なっちゃんと葉月は違う意味でショックを受けた。


渚「ーーーと、このぐらいでいいかな」


そうこうするうちにヨモギは完全にすり潰され、ほとんど汁だけになった。


渚「これをれんげ君の膝に塗って…と。痛くない?」ペタペタ

れんげ「痛くないん」


渚の問いにれんげが即答した。


れんげ「なんかこれ、緑色したマキロンみたいなんなー」

渚「そうだね。
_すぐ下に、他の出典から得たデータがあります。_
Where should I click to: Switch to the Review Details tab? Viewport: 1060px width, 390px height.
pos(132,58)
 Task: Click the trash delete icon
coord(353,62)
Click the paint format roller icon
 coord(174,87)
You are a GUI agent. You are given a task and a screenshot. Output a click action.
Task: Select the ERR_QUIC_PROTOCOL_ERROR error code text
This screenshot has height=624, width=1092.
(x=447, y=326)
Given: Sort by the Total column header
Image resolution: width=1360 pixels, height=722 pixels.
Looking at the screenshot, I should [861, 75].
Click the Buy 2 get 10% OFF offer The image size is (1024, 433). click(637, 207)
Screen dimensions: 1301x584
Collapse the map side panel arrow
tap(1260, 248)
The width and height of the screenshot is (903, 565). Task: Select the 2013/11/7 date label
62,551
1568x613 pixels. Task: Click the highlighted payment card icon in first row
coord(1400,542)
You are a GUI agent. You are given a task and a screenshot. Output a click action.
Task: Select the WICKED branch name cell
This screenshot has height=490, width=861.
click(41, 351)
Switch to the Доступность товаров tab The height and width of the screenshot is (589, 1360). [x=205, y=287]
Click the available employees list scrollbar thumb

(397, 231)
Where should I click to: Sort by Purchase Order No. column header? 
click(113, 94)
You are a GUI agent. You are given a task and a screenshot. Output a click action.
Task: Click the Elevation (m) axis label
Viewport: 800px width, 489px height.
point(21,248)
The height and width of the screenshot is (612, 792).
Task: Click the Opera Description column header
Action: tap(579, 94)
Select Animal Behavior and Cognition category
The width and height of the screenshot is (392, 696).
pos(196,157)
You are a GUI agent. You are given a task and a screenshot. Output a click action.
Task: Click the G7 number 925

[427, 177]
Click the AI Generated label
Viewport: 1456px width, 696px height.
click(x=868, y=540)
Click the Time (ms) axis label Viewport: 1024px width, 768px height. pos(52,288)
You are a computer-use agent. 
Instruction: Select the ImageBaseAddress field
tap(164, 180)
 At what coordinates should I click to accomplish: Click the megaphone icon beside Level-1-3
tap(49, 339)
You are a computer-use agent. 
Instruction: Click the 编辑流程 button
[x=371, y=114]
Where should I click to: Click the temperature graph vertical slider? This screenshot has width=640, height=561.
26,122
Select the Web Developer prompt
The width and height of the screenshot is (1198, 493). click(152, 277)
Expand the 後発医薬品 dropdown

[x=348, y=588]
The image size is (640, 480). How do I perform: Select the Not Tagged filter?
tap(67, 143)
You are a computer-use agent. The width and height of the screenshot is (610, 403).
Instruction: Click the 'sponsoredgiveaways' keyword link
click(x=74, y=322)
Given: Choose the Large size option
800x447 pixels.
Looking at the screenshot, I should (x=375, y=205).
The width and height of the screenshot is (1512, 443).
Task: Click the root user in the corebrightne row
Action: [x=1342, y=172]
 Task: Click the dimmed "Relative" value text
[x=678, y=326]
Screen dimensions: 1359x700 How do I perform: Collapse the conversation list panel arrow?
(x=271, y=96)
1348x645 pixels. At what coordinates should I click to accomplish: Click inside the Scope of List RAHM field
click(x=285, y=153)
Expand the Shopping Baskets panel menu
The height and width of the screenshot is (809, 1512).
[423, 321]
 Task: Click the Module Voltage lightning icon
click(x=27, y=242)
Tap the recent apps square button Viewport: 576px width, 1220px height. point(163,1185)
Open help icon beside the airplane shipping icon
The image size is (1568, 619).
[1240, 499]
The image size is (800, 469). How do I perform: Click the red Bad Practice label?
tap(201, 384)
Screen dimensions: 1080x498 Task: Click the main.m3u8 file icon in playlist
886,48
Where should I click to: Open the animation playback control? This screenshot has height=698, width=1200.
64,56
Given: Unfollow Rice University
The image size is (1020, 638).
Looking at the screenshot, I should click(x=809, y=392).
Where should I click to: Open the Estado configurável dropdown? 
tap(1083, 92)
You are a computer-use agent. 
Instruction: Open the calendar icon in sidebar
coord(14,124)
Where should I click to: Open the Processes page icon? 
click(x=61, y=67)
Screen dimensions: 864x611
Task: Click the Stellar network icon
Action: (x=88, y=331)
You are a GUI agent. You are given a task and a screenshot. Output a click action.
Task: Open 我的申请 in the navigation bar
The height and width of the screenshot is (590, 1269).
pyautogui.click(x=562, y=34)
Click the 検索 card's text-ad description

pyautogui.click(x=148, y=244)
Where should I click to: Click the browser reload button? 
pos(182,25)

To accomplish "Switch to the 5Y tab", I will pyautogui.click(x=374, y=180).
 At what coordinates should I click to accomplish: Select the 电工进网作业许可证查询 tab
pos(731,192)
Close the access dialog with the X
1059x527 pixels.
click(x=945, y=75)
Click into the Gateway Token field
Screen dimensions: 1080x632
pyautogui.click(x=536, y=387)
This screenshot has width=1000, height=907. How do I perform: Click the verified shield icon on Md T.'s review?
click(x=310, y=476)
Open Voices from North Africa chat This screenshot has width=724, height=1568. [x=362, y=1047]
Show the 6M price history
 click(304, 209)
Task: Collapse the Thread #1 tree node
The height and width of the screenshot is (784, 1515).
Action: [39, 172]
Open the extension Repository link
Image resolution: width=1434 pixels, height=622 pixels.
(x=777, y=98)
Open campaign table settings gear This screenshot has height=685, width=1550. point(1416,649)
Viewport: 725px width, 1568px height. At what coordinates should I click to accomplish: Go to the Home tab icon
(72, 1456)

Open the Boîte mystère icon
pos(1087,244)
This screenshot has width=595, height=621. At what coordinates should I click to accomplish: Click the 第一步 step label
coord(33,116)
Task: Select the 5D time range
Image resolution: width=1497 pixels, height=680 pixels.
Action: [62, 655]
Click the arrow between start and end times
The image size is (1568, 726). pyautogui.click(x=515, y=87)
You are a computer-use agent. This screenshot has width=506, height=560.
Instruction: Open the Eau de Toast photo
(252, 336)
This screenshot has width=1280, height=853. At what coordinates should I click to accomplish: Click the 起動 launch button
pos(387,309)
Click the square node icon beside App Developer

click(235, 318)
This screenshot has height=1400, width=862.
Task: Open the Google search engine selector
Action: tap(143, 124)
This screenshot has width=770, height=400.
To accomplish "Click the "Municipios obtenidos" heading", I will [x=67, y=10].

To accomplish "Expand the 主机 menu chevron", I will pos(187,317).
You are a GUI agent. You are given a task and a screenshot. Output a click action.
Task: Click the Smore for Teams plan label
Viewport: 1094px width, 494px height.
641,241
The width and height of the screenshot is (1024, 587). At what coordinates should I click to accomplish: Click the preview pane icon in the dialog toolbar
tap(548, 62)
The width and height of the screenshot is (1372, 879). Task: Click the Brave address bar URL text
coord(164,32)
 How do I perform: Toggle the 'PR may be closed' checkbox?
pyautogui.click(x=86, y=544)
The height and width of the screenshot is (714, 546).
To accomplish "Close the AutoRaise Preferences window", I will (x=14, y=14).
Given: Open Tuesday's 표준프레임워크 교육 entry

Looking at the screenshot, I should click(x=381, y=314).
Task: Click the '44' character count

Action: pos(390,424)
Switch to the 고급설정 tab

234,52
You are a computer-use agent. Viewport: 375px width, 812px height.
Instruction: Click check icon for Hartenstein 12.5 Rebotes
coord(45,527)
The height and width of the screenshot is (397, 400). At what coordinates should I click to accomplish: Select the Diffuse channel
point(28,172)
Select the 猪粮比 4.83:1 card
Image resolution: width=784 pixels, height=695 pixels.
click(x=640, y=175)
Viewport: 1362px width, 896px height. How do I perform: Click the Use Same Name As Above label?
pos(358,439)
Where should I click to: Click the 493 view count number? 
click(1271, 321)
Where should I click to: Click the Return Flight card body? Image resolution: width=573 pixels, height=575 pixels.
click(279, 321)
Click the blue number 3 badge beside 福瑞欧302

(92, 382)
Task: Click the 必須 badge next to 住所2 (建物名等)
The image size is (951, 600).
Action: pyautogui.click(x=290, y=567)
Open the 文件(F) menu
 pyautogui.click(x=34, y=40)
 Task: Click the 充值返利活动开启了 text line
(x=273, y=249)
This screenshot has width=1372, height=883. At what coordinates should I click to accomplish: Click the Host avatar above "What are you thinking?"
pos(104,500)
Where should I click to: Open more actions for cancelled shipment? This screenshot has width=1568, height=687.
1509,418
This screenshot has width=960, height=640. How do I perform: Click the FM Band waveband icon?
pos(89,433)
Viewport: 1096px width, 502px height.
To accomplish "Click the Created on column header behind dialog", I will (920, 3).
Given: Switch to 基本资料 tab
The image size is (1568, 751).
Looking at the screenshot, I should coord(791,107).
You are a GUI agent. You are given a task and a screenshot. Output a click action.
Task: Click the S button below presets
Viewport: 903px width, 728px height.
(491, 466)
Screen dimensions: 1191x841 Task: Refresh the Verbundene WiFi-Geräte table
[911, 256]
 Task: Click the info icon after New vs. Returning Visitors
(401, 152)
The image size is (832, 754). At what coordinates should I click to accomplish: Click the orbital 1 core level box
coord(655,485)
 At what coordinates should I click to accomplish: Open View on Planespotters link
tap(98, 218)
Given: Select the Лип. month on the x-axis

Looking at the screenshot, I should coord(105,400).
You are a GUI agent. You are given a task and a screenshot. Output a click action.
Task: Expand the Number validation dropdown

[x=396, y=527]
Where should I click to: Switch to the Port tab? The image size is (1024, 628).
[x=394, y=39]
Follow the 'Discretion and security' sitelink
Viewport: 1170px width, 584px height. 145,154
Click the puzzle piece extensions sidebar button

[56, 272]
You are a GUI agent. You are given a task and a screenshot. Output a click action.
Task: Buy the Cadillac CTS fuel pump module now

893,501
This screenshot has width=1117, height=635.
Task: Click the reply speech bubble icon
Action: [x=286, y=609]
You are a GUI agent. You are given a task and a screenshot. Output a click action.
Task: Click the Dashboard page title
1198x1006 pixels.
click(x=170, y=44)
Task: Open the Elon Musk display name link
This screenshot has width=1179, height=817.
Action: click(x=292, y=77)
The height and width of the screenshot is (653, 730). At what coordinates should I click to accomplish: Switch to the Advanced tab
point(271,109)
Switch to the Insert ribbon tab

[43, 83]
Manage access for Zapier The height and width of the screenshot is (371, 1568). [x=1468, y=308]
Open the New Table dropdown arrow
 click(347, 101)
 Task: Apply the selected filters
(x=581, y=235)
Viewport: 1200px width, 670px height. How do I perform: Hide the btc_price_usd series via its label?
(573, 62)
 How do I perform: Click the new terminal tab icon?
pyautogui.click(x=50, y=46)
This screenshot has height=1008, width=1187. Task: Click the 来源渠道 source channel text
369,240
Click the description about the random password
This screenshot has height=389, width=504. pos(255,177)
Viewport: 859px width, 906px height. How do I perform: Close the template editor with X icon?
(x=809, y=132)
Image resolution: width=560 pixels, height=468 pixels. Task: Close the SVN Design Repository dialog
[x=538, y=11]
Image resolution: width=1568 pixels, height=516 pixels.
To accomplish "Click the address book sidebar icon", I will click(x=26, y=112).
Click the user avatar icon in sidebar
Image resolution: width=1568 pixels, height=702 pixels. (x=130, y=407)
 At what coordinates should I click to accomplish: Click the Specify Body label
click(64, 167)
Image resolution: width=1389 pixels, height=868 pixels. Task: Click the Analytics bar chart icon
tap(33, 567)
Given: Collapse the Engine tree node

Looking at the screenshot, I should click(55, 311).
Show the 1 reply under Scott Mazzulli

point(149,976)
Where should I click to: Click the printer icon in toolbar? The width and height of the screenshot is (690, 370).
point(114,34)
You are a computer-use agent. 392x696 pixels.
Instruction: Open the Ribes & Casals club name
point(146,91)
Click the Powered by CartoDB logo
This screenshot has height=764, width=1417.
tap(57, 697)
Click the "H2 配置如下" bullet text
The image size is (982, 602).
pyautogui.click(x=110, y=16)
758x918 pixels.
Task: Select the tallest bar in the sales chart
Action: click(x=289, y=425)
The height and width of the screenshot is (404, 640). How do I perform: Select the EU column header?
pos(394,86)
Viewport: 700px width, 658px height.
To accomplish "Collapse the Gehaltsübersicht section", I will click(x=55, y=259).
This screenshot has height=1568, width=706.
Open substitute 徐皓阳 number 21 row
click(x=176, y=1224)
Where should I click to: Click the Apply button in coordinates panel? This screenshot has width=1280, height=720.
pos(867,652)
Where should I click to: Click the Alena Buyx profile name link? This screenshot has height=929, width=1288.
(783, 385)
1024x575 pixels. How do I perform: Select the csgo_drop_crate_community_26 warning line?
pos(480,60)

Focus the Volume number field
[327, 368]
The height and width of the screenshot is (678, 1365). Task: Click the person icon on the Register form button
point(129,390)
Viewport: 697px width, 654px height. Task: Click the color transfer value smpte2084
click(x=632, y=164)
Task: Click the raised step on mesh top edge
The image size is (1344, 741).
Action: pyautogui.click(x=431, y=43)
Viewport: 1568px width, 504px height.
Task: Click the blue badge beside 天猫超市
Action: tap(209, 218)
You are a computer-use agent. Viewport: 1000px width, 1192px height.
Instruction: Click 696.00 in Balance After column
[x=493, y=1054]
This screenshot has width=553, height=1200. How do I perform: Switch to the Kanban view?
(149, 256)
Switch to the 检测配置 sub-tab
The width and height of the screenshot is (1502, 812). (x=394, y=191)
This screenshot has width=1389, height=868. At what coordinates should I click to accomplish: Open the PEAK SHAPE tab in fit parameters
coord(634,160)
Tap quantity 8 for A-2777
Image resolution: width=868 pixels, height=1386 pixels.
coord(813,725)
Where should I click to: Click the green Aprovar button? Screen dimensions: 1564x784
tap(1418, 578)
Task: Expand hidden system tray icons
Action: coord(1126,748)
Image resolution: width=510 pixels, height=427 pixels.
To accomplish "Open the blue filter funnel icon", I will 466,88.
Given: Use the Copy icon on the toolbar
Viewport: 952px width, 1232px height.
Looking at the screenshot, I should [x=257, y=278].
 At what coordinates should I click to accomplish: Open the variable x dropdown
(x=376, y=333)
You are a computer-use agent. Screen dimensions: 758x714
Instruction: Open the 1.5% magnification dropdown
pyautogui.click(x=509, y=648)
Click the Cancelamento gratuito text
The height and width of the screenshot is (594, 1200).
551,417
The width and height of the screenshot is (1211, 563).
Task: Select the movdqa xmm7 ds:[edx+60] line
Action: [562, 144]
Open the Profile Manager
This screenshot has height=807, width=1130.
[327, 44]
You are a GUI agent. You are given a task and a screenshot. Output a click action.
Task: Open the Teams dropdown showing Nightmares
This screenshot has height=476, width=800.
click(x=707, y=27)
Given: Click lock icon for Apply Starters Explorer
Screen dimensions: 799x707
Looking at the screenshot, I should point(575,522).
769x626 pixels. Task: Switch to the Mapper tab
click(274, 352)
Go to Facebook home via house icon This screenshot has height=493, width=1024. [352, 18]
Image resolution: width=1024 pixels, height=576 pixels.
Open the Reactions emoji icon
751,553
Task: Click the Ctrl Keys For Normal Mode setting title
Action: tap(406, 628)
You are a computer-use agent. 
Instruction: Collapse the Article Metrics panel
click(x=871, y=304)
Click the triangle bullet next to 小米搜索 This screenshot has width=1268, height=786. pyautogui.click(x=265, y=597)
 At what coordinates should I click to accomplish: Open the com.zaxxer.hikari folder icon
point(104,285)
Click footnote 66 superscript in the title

でもマキロンより効果があると思うよ」

渚「よし、あとはこれが乾けば止血完了だね。5分もすれば乾くんじゃないかな」

れんげ「ありがとうございましたん」


れんげは渚にお礼を言った。


木陰「栗ちゃん、さすがね」

小鞠「よかったね、れんげ!」

れんげ「ウチ、完全復活なーん!」ウオー!


いつの間にかれんげも元気を取り戻したようだ。


渚「時間はかかってしまったけど、れんげ君が元気になったみたいでよかったよ」

蛍「あ、あのー。非常に言いにくいんですけど…」モジモジ


おずおずといった感じで蛍が言った。


小鞠「どうしたの、蛍?」

蛍「これってはじめから保健室に行けばよかったんじゃ…?」

一同「あっ・・・・・・。」

気づいてはいけないことに気づいてしまった一同。




シーン・・・。




ーーーしばらくの間、静寂が辺りを支配した。